Malheureusement, notre monde moderne, comme le monde antique, fait du plaisir l’absolu de l’existence. Au lieu de chercher leur joie dans une saine sexualité, nos contemporains sont devenus les esclaves tragiques de leurs convoitises qui, toujours inassouvies, finissent tôt ou tard par les déshumaniser complètement.
Nul ne devrait avoir honte du plaisir sexuel légitime. Puisse le chrétien vivre dans une relation d’amour avec son conjoint dont le plaisir et la joie sont partie intégrante. La chambre nuptiale devrait devenir un lieu de célébration, un autel d’actions de grâces offertes à Dieu.
Mais le plaisir ne sera pas absolutisé. Sigmund Freud nous a appris que les hommes connaissent cette impulsion fondamentale, la libido, qui est la poursuite du plaisir. Mais lorsque celui-ci devient l’objectif unique de toute recherche, alors on découvre, à ses propres dépends, que la joie véritable en est éliminée. Un appétit hypertrophié exige toujours davantage et les stimulations artificielles jettent ceux qui s’y adonnent, même les plus vigoureux, dans la pire déchéance. Le plaisir débridé conduit inexorablement aux plus amères frustrations.

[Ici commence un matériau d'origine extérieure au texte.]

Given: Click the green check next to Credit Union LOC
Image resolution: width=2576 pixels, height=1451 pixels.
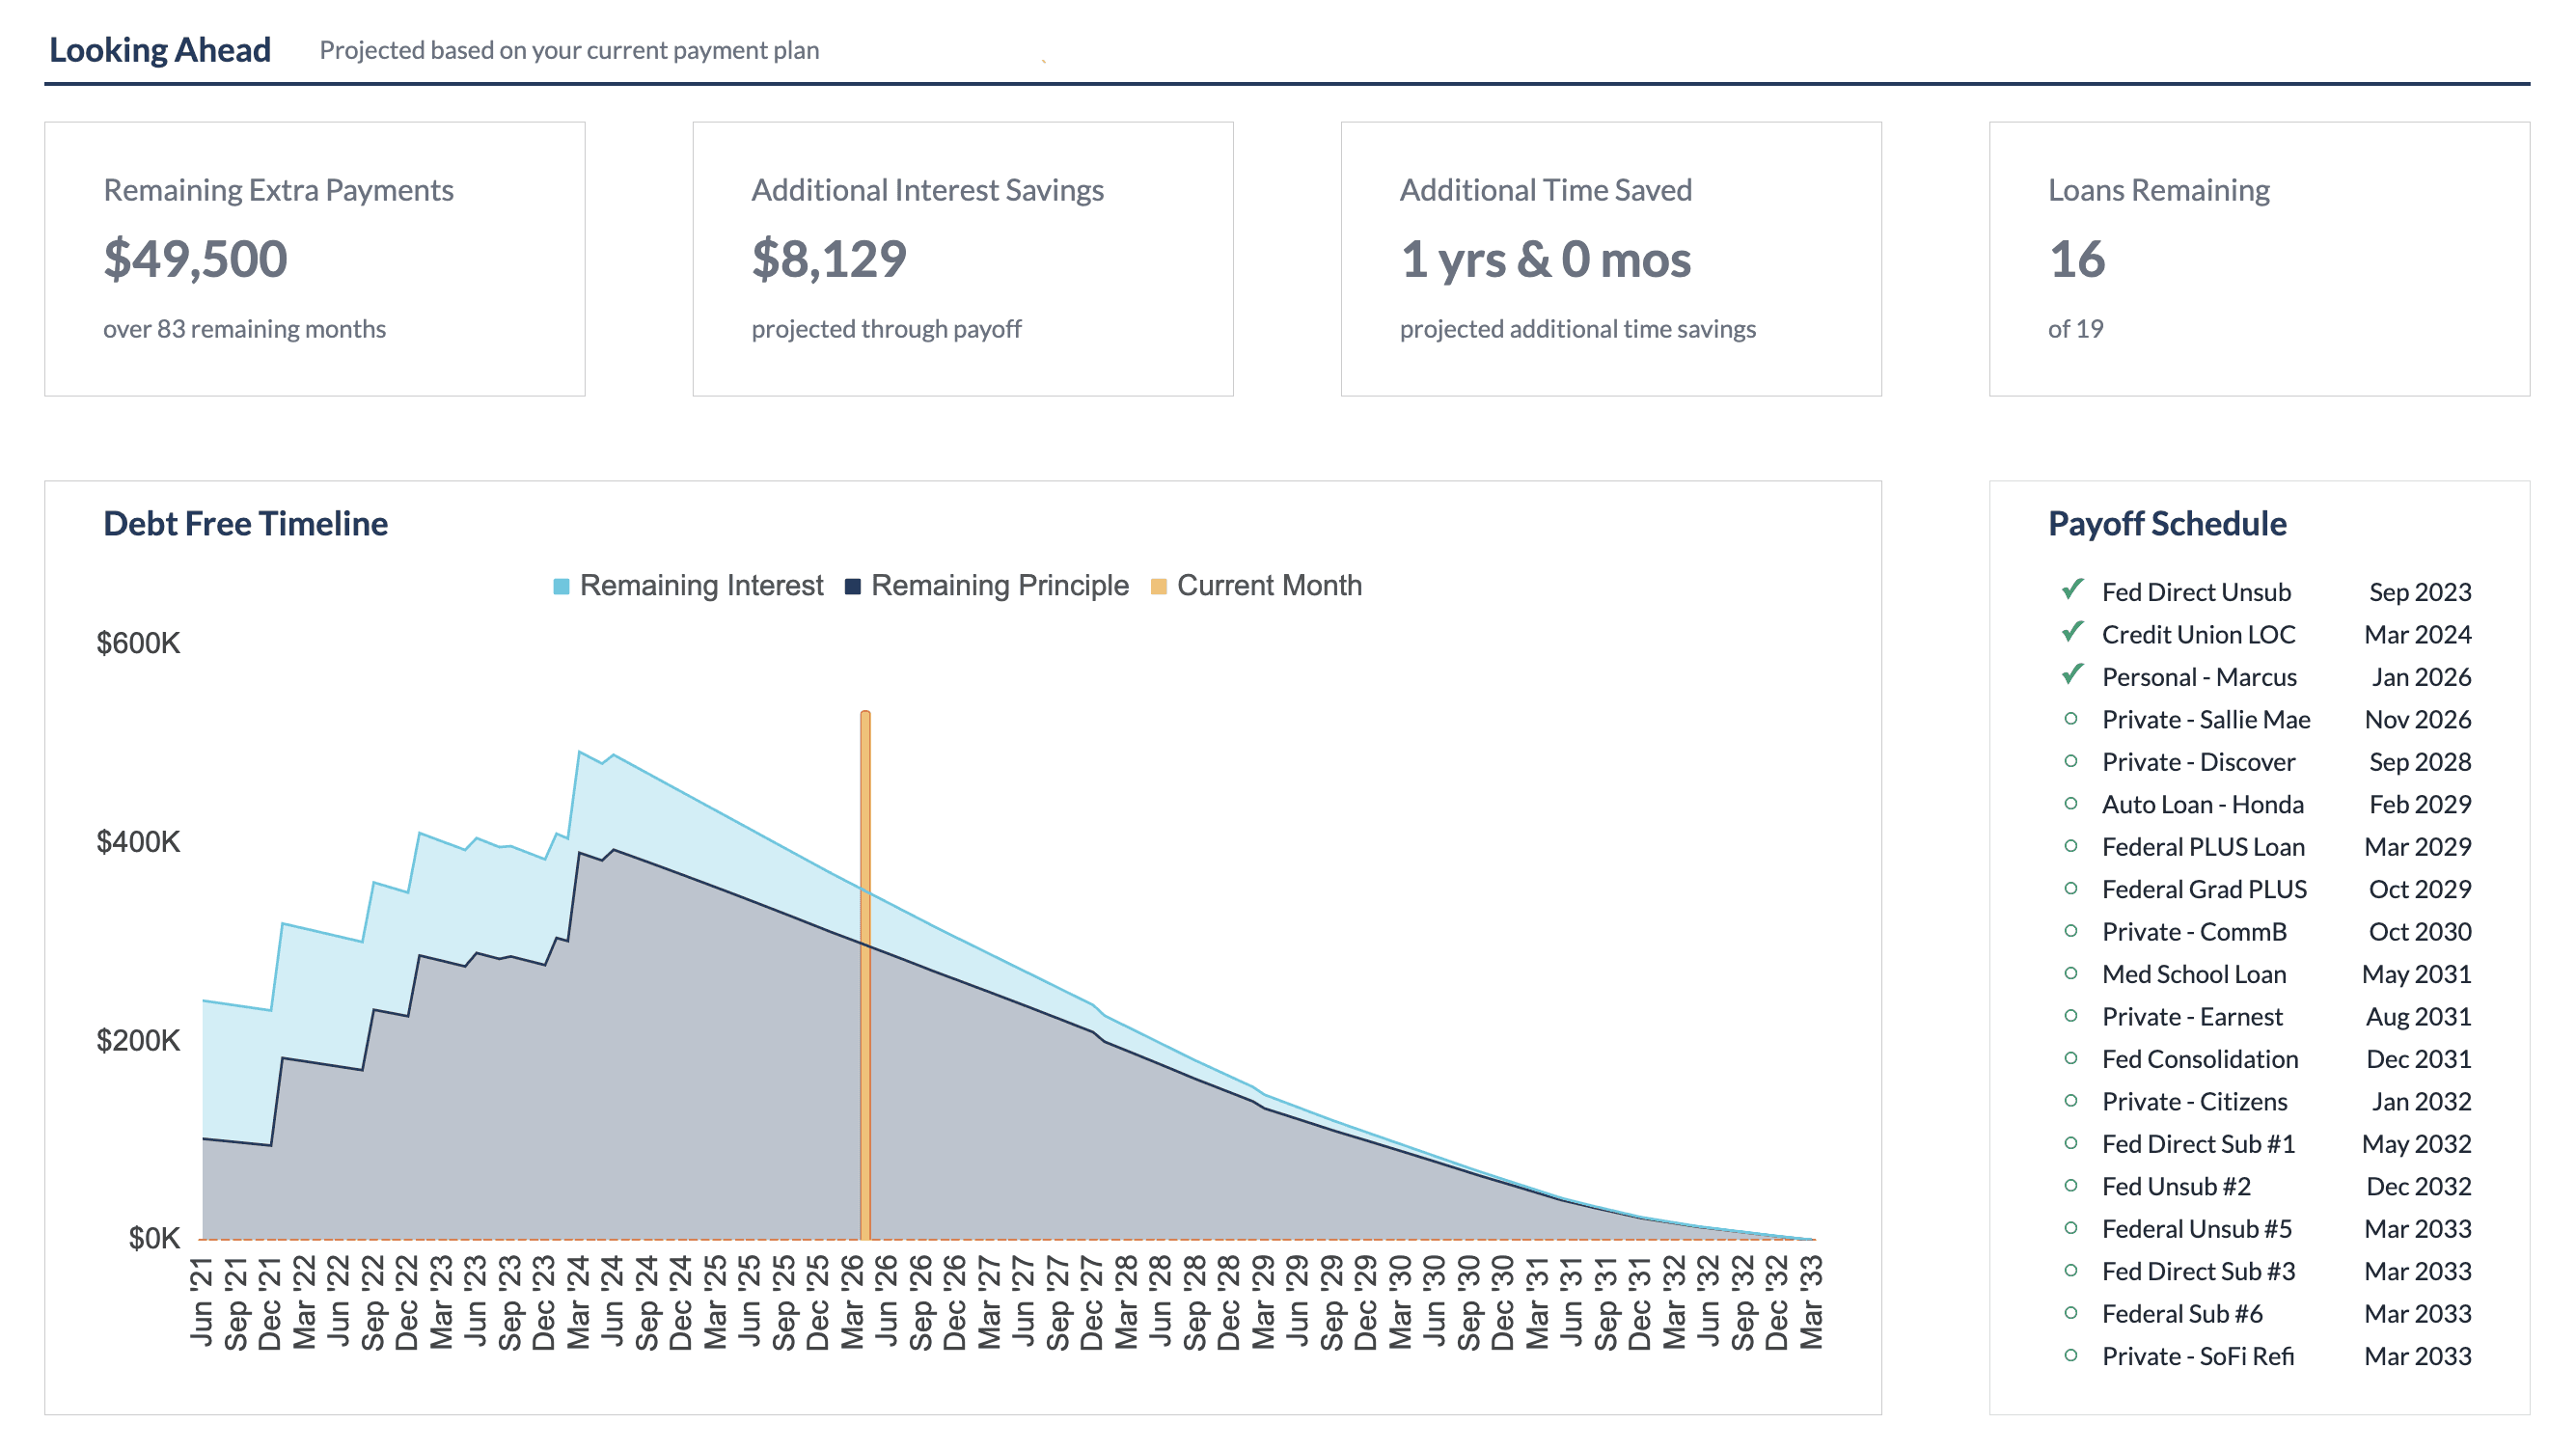Looking at the screenshot, I should click(2072, 633).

Enfin, l’acte sexuel et le plaisir qui l’accompagne sont destinés à trouver leur accomplissement, comme nous l’avons déjà souligné, dans le seul cadre de l’institution du mariage, dont le côté physique n’est que l’un des aspects. L’union conjugale est d’abord instituée pour mettre fin à toute solitude, pour rompre toute aliénation. Car il crée une confiance mutuelle dans les rapports intimes qu’établissent un homme et une femme. La solitude s’enfuit lorsqu’un homme et une femme concluent une alliance profonde, à vie, en se promettant une fidélité à toute épreuve. L’activité sexuelle n’en sera pas l’essentiel. Il se pourrait même qu’elle soit déficiente, mais « on ne se marie pas pour copuler, écrit un auteur chrétien, autrement le mariage serait ou deviendrait à sa manière une forme de prostitution légalisée ». Tout mariage fondé exclusivement sur l’activité sexuelle restera tellement fragile qu’il s’effondrera au moindre accident de parcours. En revanche, le mariage fondé sur une communion profonde et une foi partagée, afin de rester fidèle « dans les bons et les mauvais jours » et de demeurer ensemble « jusqu’à ce que la mort nous sépare », sera la plus belle réussite de la vie de l’homme et de la femme.
Agressé de toutes parts, comme la plupart de ses contemporains, par un érotisme effréné et par une permissivité croissante, comment le chrétien pourrait-il vivre une sexualité normale et heureuse? Puissent sa foi en Dieu, la communion de son Esprit et l’ordre qu’il a établi pour son bonheur lui permettre de vivre et de témoigner d’une saine et sainte morale sexuelle.